The crowd at the club (Dailey's) was pretty sparse, but it was interesting. The trio was one of a few that rotated regularly, and they had a pretty bizarre set list. I never would have imagined a jazz treatment of Bob Marley.

Last night when I got back from dinner with a colleague who joined me for part of the conference. I went to the hotel next door since the lounge at my hotel was again deserted. This one was deserted, too, but I went out on the patio and there was, surprisingly enough, a piano (electric) player. (I felt like I stepped into a Deep Space Nine episode, where they have the lounge on the holodeck that springs to life when they come in.) It was kinda nice, but all-in-all a little discordant.

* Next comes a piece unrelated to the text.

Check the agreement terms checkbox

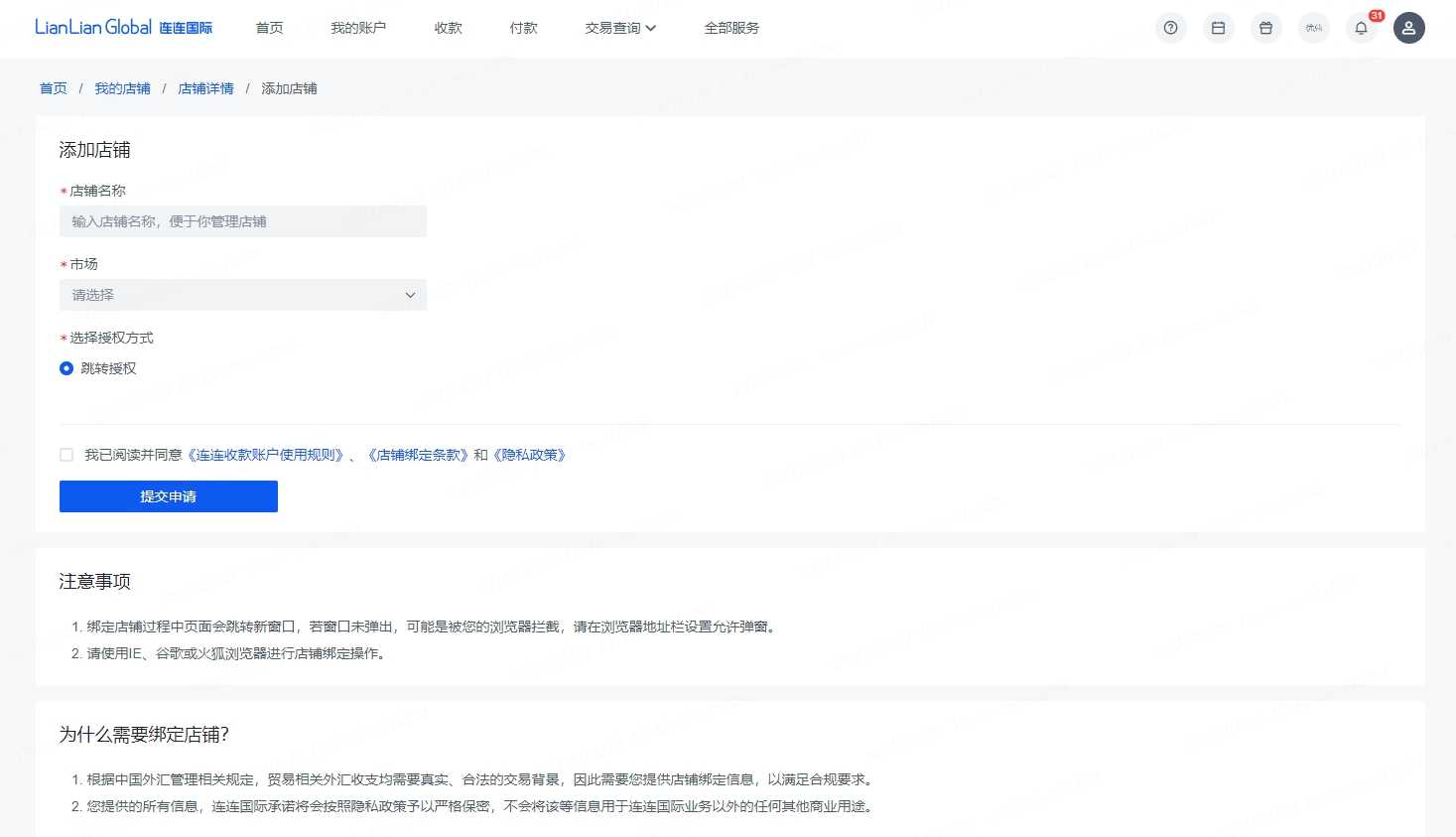coord(66,455)
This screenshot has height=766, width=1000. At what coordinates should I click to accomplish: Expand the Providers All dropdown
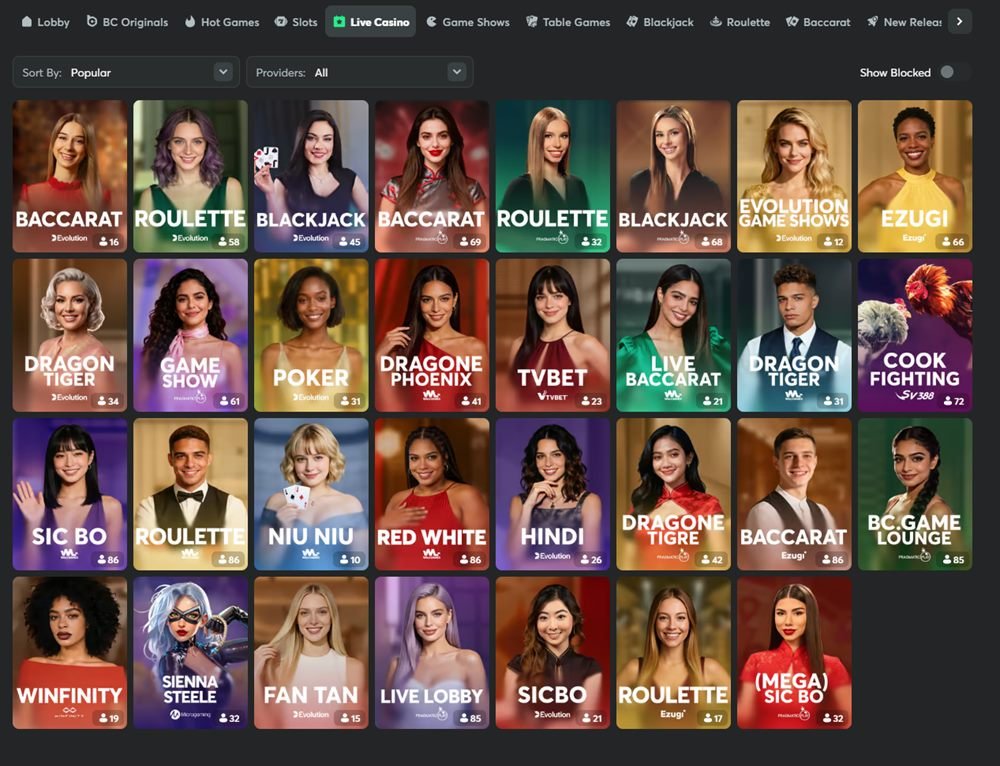360,72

The hotel was the Georgian Terrace, the hotel where they had the premiere party for Gone With The Wind, and if you squinted, the ghosts were still there. I couldn't help but think about the changes in the city since then. The hotel and the theater across the street are fine, but the stretch between that and downtown, where the hospital is, is full of boarded up buildings, half-empty $3-a-day parking lots, plenty of churches, and gated parks. And there are signs every block or so that state "This area monitored by video 24 hours a day." The billboard for the theater screams with lighted advertisements for Coca-Cola and Lexus (criticism for the commercialism tempered with the knowledge that if it wasn't for them, the marquee would most likely be dark).

Someone told me that southern cities, unlike northern ones, are not places where people who live there go, and I guess that's true. There are office buildings and conference hotels downtown, and I noticed that after 5, the people that worked there had left and the people walking around at night were mostly from out of town.